À 11 h 30, la DS noire présidentielle franchit, au fond du parc de l’Elysée, la grille du Coq. De Gaulle se souvient avec quelle jubilation il la franchissait en sens inverse, il y a dix ans, pour rendre visite secrètement à son prédécesseur, René Coty, qui allait l’adouber. Quelle vague puissante le portait alors vers le pouvoir ! Les voilà maintenant, Yvonne et lui, accompagnés du capitaine Flohic, qui filent vers l’héliport d’Issy-les-Moulineaux. A moitié rassurée d’apprendre que leur fils Philippe, sa femme et ses enfants vont les rejoindre, emmenés par Alain de Boissieu dans son avion, Yvonne de Gaulle murmure : » Cela ressemble à la fuite à Varennes… » De Gaulle se tait. Il sait bien qu’on dira cela et que les journaux satiriques le représenteront en Louis XVI ventripotent dans son carrosse. N’ont-ils pas toujours caricaturé sa personne et son action ?
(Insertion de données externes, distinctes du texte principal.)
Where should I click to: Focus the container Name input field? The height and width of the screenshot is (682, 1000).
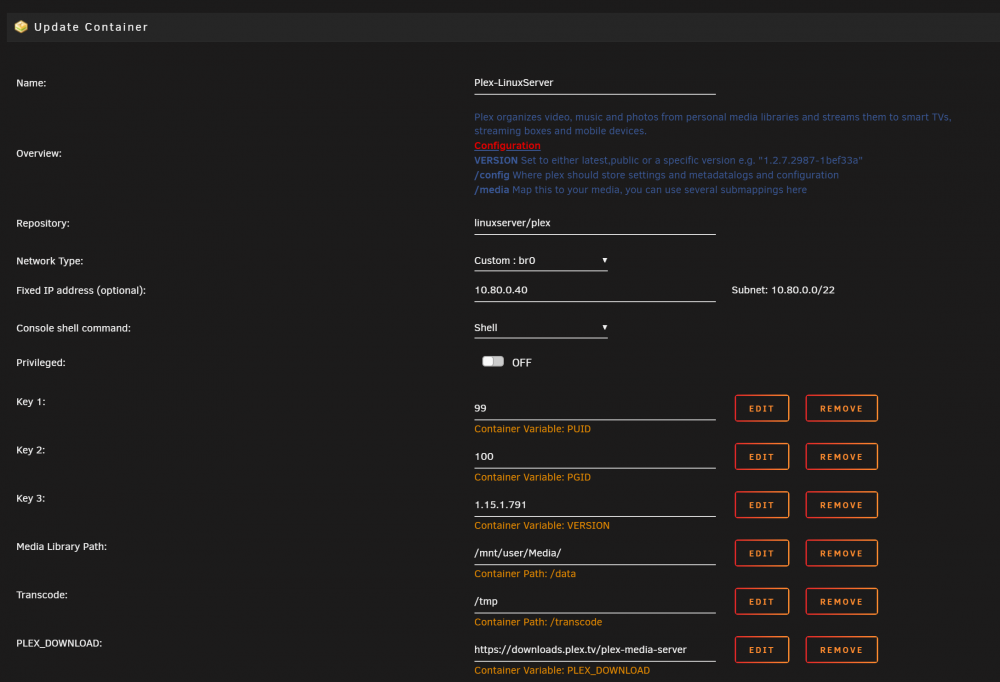click(x=594, y=83)

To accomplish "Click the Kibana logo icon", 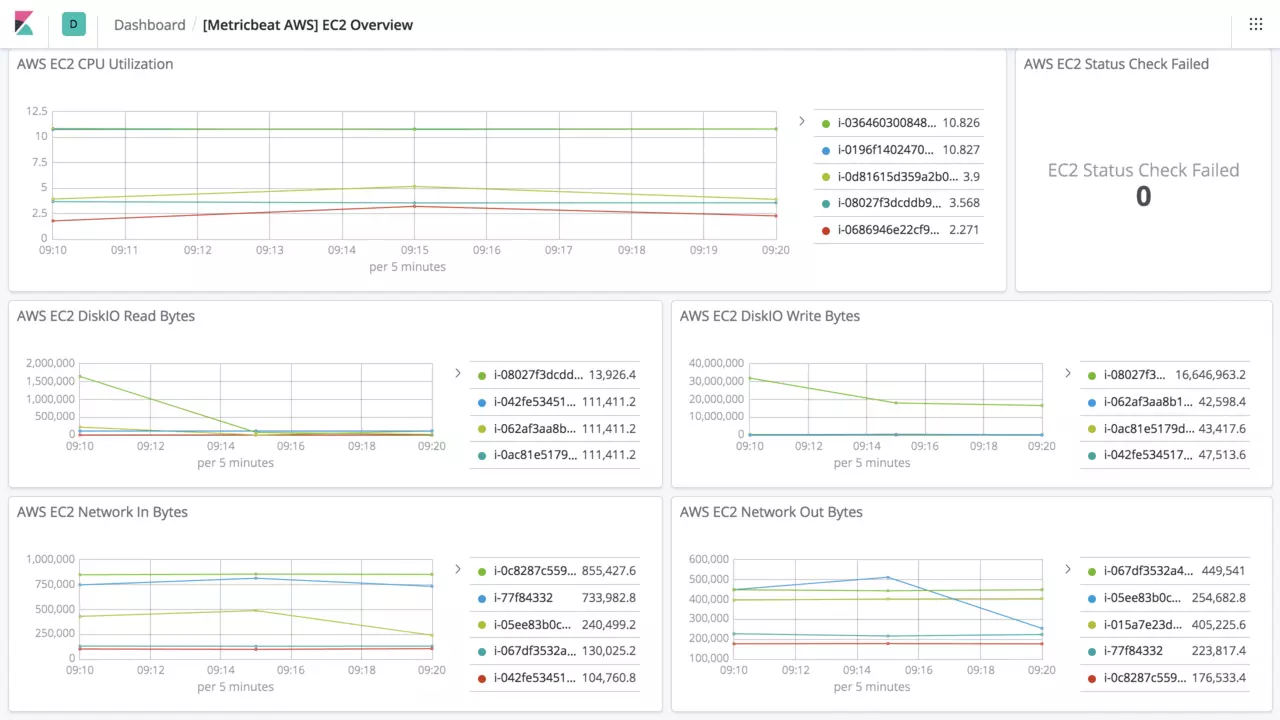I will (x=24, y=24).
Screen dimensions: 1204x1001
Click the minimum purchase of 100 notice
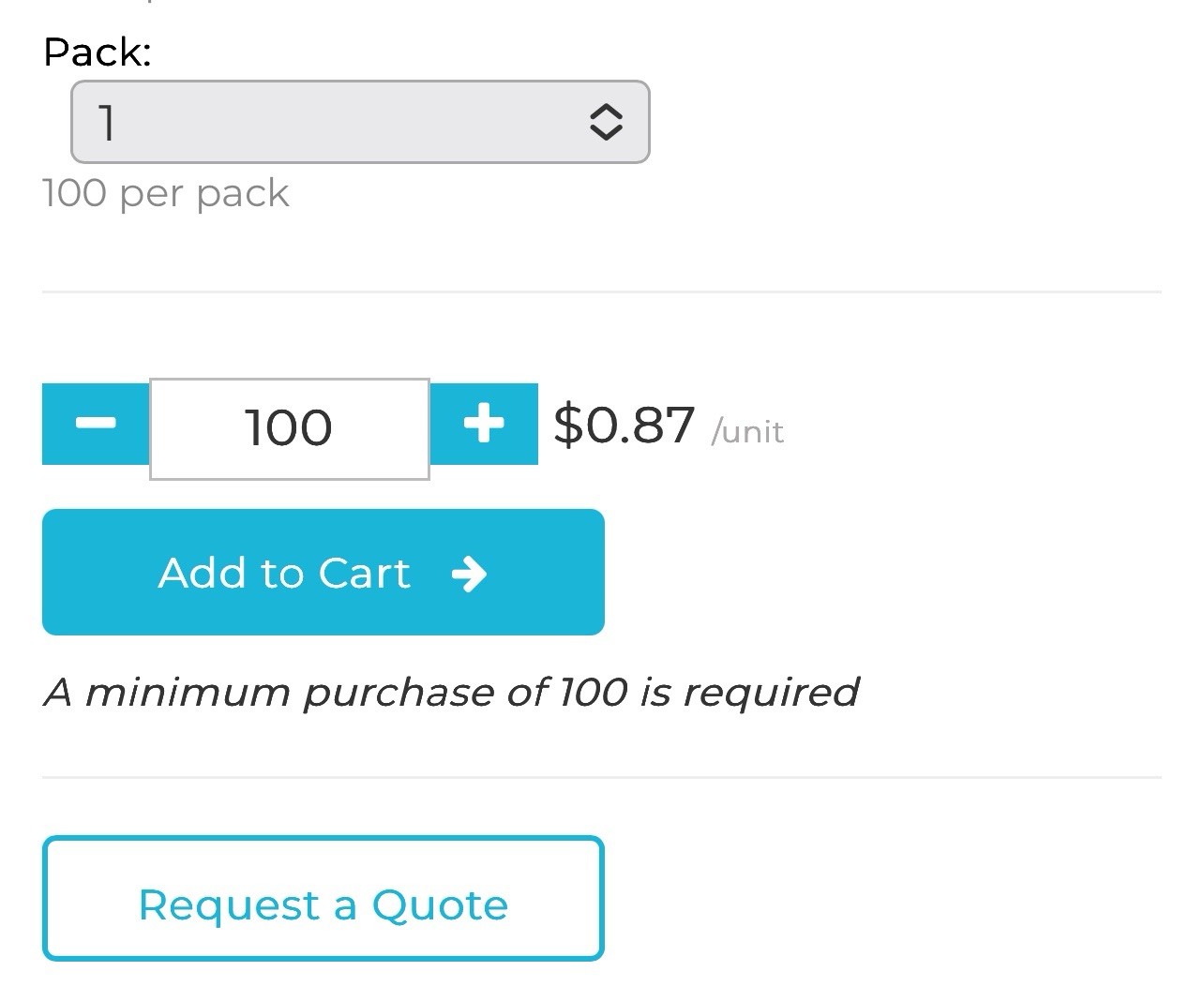tap(451, 692)
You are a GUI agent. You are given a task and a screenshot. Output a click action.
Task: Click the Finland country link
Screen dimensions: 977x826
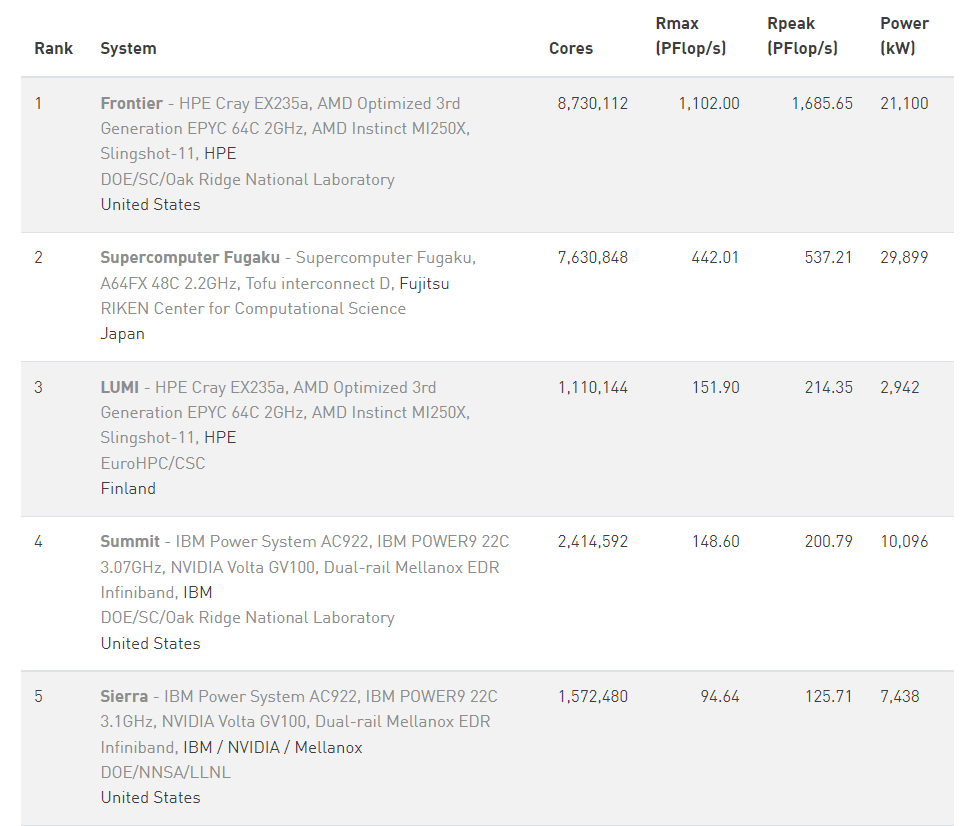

Les pales des trois hélicoptères tournent déjà. A 13 h 30, ils survolent la Lorraine. Quelques minutes plus tard, voici l’Allemagne. Une angoisse venue de loin s’empare du Général. » Que va-t-il se passer ? demande-t-il à son aide de camp. Maintenant que je ne suis plus sur le territoire français, le Conseil Constitutionnel va prononcer ma déchéance… «
A la même heure, le Premier ministre réunit à déjeuner à Matignon Jacques Chaban-Delmas, le président de l’Assemblée, Roger Frey (NDLR : ministre des Relations avec le Parlement), Olivier Guichard (NDLR : ministre du Plan) et l’un des plus proches collaborateurs du Général, Jacques Foccart, dit » Monsieur Afrique « . Au café, on annonce Bernard Tricot (NDLR : secrétaire général de l’Elysée). Il entre, blanc comme un linge. » On a perdu la trace du général. Il n’est pas à Colombey. » Pompidou pousse un cri : » Il est parti pour l’étranger. «
» TOUT EST FICHU, MASSU ! «
Quand son hélicoptère se pose, à 14 h 50, sur la pelouse du pavillon de chasse impérial où demeure Massu, le Général en descend épuisé, vaincu par l’âge et le désespoir :
» Tout est fichu, Massu ! On ne veut plus de moi… Si la France veut se coucher, je ne peux pas l’empêcher ! «
Mais quand il repart, quatre heures plus tard, après que Massu, d’abord en tête à tête, puis entouré de ses officiers d’état-major, lui a répété avec vigueur » Le général de Gaulle ne peut pas sortir de scène sans combattre jusqu’au bout ! « , il a rajeuni. Demain, il sera de retour à Paris, après une bonne nuit à Colombey. Et cette fois, il trouvera le ton et les mots pour entraîner le vieux pays.